DATA RECORDS:
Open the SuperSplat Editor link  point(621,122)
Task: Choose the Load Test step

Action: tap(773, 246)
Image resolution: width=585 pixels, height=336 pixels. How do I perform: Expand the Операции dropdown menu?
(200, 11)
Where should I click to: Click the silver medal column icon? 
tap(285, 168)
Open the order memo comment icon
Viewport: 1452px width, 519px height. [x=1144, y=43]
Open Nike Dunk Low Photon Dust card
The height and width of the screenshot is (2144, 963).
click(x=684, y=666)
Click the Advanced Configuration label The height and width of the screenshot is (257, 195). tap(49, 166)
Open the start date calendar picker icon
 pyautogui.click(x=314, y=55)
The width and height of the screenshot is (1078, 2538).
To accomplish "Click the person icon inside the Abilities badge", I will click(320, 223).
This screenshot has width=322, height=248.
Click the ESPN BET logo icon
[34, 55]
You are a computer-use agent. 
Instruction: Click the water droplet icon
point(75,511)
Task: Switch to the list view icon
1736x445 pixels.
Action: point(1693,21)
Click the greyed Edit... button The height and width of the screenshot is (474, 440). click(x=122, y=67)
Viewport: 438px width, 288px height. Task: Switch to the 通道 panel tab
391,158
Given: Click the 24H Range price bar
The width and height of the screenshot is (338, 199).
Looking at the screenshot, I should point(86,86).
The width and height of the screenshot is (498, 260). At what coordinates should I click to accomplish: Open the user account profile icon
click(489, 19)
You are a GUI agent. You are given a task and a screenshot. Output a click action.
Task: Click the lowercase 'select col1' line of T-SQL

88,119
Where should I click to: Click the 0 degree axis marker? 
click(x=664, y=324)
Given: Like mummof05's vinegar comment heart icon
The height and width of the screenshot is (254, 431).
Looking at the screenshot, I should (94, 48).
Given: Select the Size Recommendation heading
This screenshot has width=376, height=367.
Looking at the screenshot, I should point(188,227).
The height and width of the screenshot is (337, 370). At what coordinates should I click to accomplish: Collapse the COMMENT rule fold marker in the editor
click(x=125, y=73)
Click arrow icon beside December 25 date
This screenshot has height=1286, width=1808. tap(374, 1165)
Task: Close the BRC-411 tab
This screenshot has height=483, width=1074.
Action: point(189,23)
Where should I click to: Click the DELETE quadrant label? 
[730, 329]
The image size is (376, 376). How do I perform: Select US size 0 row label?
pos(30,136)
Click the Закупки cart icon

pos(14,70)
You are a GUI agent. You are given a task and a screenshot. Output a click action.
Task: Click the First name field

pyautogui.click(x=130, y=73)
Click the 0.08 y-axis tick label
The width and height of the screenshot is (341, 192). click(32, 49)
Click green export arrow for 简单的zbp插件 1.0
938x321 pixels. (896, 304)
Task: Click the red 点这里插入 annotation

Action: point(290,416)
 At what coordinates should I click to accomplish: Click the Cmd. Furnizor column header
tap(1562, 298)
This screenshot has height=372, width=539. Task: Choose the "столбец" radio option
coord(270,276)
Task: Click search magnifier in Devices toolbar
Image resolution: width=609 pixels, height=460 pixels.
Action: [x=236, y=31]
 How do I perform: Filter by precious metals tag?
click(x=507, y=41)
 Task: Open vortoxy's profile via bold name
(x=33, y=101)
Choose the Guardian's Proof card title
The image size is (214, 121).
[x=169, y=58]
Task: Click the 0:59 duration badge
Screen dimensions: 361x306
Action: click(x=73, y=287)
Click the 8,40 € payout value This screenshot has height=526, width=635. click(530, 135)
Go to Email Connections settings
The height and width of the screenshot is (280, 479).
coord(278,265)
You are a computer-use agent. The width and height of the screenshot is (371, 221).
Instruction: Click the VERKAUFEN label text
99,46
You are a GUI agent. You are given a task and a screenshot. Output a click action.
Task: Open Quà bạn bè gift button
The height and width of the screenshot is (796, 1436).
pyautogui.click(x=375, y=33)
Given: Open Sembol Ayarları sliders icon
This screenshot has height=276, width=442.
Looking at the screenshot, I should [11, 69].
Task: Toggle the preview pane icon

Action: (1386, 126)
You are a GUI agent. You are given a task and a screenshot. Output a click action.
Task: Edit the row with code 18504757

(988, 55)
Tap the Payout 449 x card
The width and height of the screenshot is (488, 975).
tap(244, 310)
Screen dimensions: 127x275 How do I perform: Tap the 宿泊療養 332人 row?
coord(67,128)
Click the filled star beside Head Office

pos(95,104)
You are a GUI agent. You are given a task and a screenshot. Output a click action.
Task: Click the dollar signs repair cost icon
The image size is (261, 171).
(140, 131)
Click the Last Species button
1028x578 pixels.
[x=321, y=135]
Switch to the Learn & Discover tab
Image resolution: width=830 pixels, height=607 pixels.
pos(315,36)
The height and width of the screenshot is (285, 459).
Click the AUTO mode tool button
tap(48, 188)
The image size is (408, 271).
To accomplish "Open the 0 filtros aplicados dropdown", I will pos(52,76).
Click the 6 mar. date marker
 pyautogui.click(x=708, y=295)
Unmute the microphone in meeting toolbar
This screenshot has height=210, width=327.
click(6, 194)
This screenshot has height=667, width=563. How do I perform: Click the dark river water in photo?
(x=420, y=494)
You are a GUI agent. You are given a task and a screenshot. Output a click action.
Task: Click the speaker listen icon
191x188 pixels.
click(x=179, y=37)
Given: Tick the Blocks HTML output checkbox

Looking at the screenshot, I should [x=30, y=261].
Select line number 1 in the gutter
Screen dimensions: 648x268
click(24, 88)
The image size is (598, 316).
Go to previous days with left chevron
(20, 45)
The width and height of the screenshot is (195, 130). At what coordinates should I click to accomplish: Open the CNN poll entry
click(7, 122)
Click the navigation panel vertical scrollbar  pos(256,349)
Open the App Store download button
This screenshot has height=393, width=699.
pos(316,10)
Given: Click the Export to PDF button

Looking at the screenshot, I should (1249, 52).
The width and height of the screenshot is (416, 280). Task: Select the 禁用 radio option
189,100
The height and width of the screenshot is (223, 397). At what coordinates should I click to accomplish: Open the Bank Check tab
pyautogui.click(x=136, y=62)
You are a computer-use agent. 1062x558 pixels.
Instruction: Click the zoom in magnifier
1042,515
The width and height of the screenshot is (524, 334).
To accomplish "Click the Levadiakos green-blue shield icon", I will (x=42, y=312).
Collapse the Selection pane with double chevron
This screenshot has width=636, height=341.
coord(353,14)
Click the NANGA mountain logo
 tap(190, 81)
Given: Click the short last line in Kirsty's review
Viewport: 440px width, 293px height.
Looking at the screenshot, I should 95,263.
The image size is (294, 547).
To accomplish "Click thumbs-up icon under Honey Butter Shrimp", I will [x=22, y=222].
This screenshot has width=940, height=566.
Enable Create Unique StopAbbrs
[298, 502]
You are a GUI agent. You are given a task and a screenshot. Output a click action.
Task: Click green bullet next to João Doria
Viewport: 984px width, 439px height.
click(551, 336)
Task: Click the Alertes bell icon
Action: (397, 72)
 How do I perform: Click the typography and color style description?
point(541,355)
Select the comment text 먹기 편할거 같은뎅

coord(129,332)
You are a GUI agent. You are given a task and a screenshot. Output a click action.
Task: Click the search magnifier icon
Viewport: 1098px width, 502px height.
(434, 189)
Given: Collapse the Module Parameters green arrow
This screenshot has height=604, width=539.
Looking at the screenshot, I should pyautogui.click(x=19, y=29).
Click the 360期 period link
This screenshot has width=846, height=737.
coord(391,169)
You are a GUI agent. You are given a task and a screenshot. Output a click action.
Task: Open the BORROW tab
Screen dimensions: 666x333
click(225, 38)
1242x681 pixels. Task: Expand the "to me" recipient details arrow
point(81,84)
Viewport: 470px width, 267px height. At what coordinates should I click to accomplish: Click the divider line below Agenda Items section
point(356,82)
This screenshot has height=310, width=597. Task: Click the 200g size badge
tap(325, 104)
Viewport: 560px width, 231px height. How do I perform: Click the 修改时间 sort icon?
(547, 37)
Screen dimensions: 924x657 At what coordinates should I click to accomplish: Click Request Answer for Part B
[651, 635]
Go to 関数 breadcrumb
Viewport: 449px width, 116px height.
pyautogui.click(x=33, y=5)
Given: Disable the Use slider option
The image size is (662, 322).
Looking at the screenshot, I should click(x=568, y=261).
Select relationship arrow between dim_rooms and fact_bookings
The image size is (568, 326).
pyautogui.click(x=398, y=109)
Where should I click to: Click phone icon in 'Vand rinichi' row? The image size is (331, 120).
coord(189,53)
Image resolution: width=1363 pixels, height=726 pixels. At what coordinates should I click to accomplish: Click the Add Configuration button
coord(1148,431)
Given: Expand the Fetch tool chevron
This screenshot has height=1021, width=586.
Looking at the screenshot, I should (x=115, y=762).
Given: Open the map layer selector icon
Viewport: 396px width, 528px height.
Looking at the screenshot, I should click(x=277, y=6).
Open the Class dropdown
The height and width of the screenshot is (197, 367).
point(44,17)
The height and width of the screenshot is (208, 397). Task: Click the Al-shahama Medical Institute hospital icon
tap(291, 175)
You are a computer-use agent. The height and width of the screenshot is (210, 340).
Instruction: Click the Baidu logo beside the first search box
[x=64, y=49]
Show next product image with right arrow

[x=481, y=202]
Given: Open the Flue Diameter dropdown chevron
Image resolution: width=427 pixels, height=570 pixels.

REQUIRED WORK: For this exercise, please output exactly the lines above starting at the line with "Where should I click to: Click phone" and ending at the line with "Given: Expand the Fetch tool chevron", ends included.

RESPONSE FOR THIS EXERCISE:
Where should I click to: Click phone icon in 'Vand rinichi' row? The image size is (331, 120).
coord(189,53)
Image resolution: width=1363 pixels, height=726 pixels. At what coordinates should I click to accomplish: Click the Add Configuration button
coord(1148,431)
Given: Expand the Fetch tool chevron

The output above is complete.